La gestion de l'après-guerre au Rwanda est souvent citée comme exemple d'une intégration réussie de la notion de genre. Comme de nombreux autres aspects de la reconstruction au Rwanda, le programme de DDR intégrait un fort élément de genre. Les programmes de DDR eurent lieu dans des camps de démobilisation où résidaient, par exemple, 90 hommes âgés de 19 à 30 ans pour trois mois de formation à la réinsertion. Dans ce cadre, il reçurent une formation axée sur la problématique hommes-femmes pour les informer de changements intervenus dans la société rwandaise, comme l'adoption de nouvelles lois octroyant aux femmes des droits d'héritage et de possession. (UNIFEM 2002).

Bien qu'exclues des fonctions dirigeantes, la participation des femmes aux programmes de DDR est importante. Elles ont participé, par exemple, à des programmes en direction d'enfants soldats dans différentes zones de conflit. Les troupes de maintien de la paix de l'ONU en Bosnie ont également travaillé avec des femmes de la région pour récupérer les A.L.P.C. et d'autres armes illégales des mains d'ancien(ne)s combattant(e)s.

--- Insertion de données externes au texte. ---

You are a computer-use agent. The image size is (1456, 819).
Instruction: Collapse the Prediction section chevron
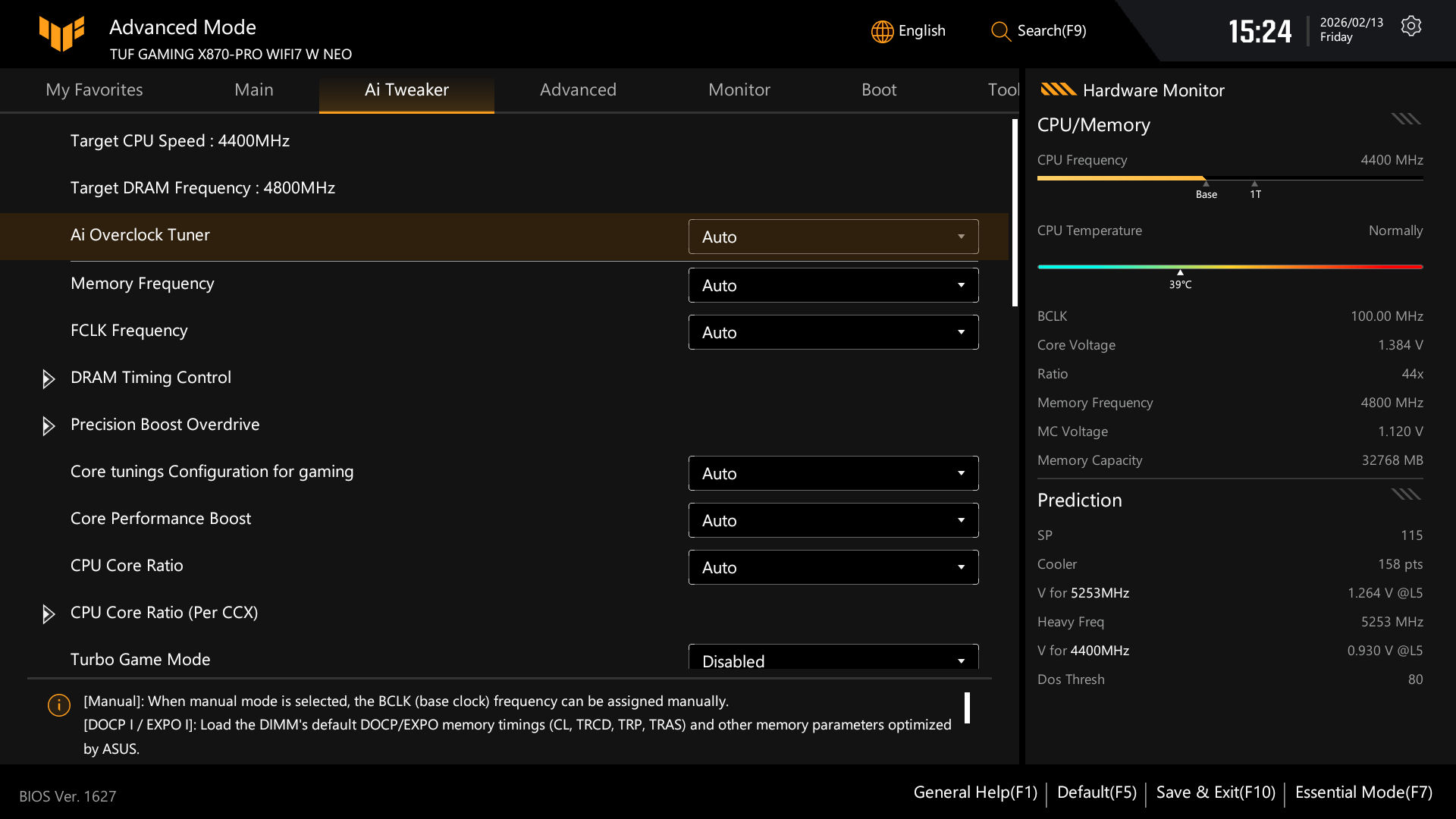[x=1405, y=494]
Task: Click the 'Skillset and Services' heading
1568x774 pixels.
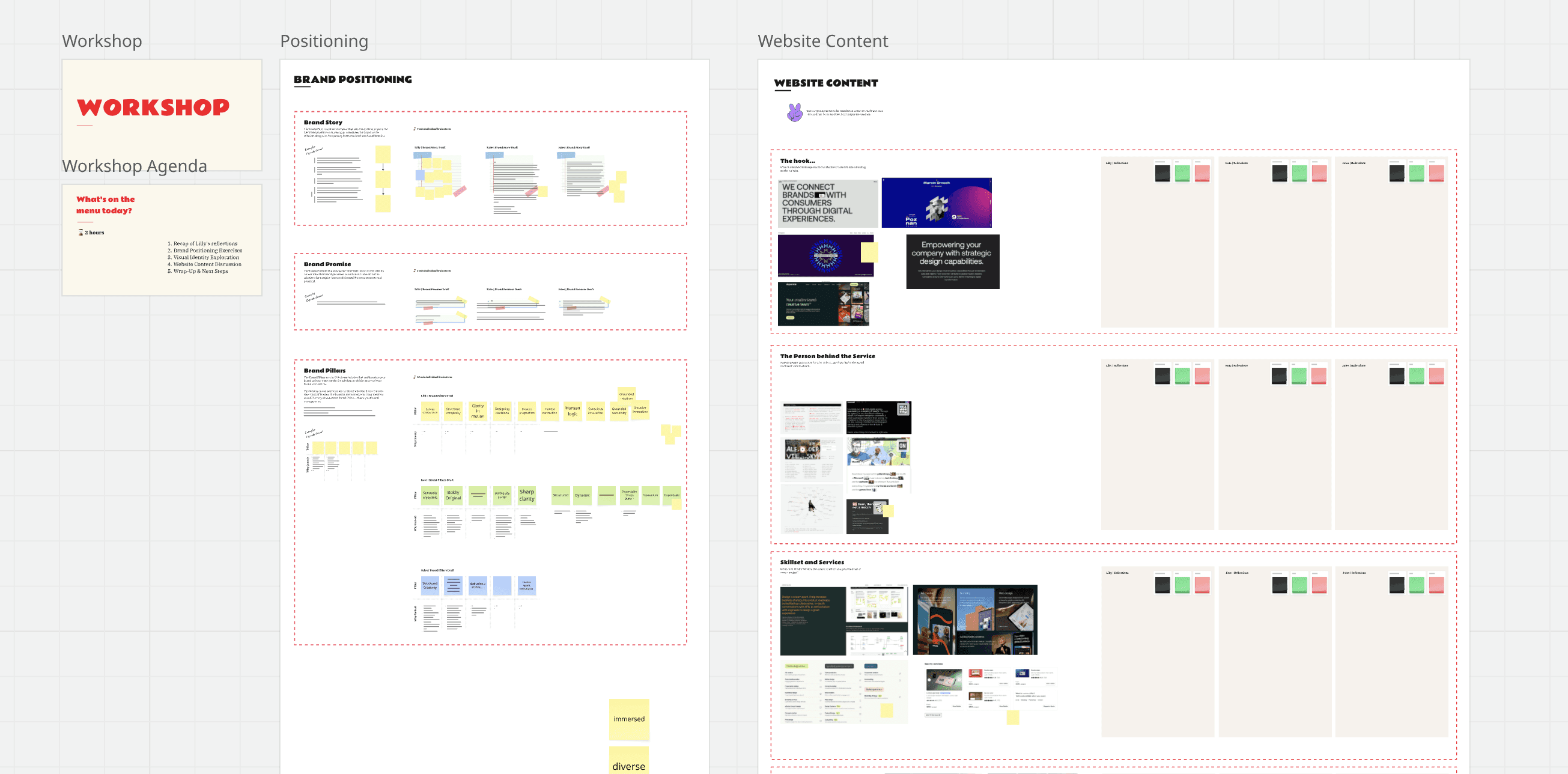Action: tap(812, 562)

L'inclusion des hommes et des femmes anciennement marginalisés est fondamentale pour une opération de DDR réussie. Néanmoins, cette inclusion n'a pas été inscrite au rang des priorités dans les politiques, la législation ou les institutions de l'après-guerre, tant au niveau national qu'international. Le défaut de mise en œuvre effective du point 13 de la résolution 1325 s'explique par plusieurs facteurs, dont un manque de moyens, de financement et de formation du personnel.